Q5 TUT 0201

[Victor Ivrii]

Use the method of variation of parameters (without reducing an order) to determine the general solution of the given differential equation:
$$
y''' + y' = \tan (t),\qquad -\pi /2 < t < \pi /2.
$$

[Guanyao Liang]

Answer is in the attachment.

[Michael Poon]

Hi Guanyao Liang,

Your answer is very close, but I think you messed up a calculation. The integral of $\tan(t)$ is $-\ln|\cos(t)|$, not $\ln|\sec(t)|$.

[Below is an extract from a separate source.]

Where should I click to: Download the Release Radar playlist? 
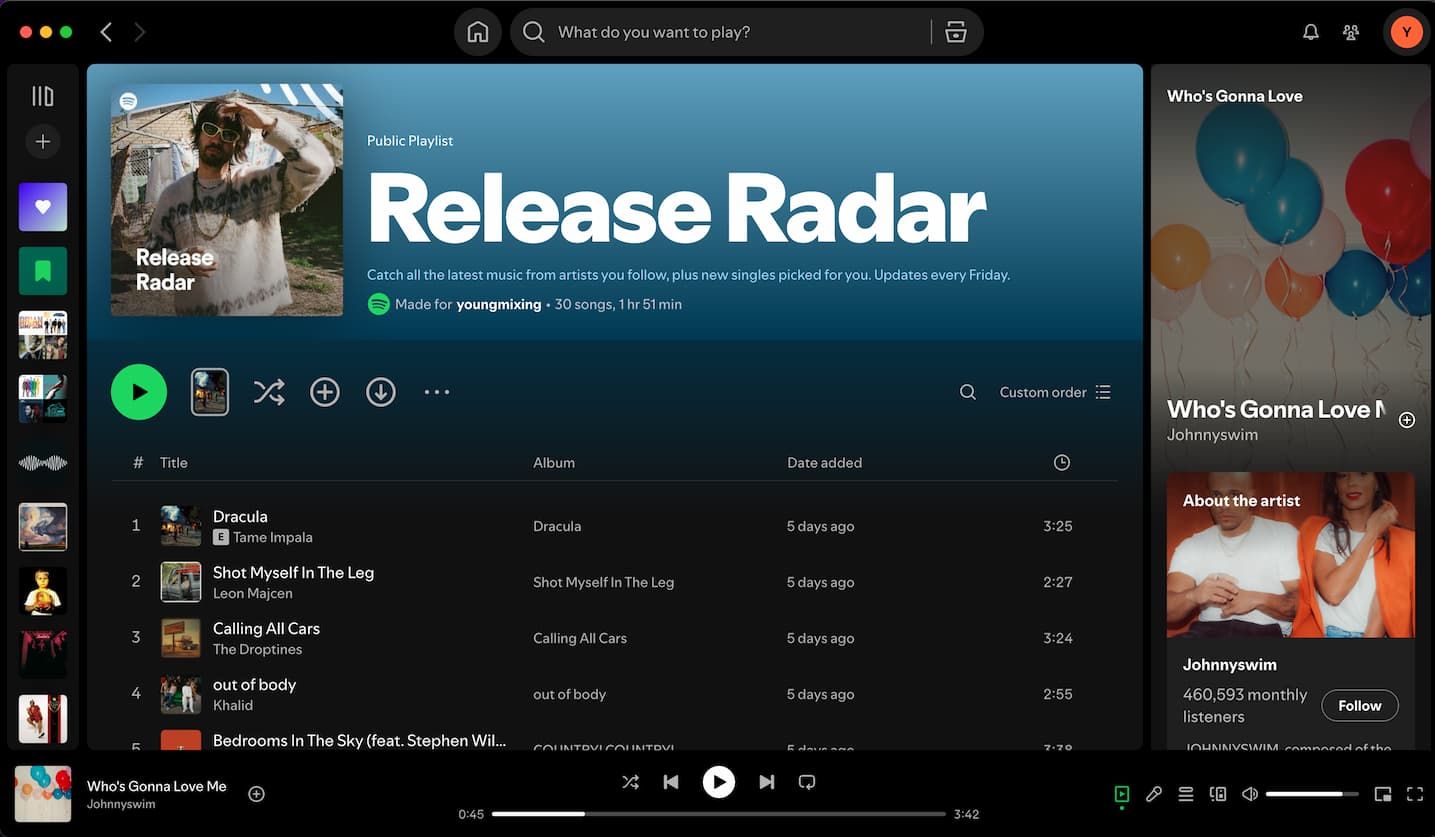381,391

Therefore the solution should be:

$y = c_1 + c_2\cos(t) + c_3\sin(t) - \ln|\cos(t)| - \sin(t)\ln|\sec(t) + \tan(t)|$

[Pengyun Li]

Hi Guanyao Liang,

Your answer is very close, but I think you messed up a calculation. The integral of $\tan(t)$ is $-\ln|\cos(t)|$, not $\ln|\sec(t)|$.

Therefore the solution should be:

$y = c_1 + c_2\cos(t) + c_3\sin(t) - \ln|\cos(t)| - \sin(t)\ln|\sec(t) + \tan(t)|$

Hi Michael, $\ln{|sec(t)|} and -\ln{|cos(t)|}$  are the same thing... 

[Michael Poon]

oh right! Totally my bad! time to relearn trig..